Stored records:
================
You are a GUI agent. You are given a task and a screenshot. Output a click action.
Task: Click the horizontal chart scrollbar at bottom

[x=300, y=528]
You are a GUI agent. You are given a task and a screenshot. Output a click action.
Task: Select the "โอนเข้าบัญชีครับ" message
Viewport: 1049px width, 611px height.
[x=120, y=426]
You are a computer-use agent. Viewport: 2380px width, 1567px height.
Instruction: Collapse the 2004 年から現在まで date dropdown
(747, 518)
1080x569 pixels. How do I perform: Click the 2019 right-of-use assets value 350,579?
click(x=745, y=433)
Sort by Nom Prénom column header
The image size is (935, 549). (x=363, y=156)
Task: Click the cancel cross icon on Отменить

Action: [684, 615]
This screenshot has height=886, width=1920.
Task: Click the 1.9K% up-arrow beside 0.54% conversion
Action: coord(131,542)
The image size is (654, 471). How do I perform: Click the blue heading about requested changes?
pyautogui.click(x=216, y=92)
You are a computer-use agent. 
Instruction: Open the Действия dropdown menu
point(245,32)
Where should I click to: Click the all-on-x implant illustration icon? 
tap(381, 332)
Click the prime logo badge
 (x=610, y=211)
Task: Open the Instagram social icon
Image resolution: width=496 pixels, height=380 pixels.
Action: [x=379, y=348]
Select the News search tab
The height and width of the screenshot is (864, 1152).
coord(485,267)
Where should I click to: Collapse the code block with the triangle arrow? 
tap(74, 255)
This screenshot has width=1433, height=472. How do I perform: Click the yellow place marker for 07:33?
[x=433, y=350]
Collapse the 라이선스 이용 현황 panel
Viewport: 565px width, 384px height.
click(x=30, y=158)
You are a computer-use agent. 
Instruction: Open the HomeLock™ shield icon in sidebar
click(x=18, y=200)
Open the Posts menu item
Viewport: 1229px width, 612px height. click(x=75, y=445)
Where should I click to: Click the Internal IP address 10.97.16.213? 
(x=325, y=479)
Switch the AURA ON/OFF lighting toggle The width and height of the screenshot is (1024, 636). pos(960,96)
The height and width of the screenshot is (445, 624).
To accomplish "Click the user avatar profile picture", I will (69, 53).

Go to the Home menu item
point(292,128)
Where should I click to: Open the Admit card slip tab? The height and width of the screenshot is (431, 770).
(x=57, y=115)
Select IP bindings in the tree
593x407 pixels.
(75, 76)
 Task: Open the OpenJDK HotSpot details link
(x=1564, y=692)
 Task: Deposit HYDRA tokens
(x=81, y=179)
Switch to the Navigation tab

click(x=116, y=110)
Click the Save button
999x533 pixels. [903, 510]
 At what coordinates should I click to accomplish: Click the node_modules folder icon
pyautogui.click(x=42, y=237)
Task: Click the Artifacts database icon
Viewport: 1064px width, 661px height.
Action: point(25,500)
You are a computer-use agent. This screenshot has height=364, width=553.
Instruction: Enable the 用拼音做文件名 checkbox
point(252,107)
================
- Activity: Reproduce each line of the records in which "computer" appears.

- Answer below:
You are a computer-use agent. Viewport: 2380px width, 1567px height.
You are a computer-use agent. 
You are a computer-use agent. 
You are a computer-use agent. This screenshot has height=364, width=553.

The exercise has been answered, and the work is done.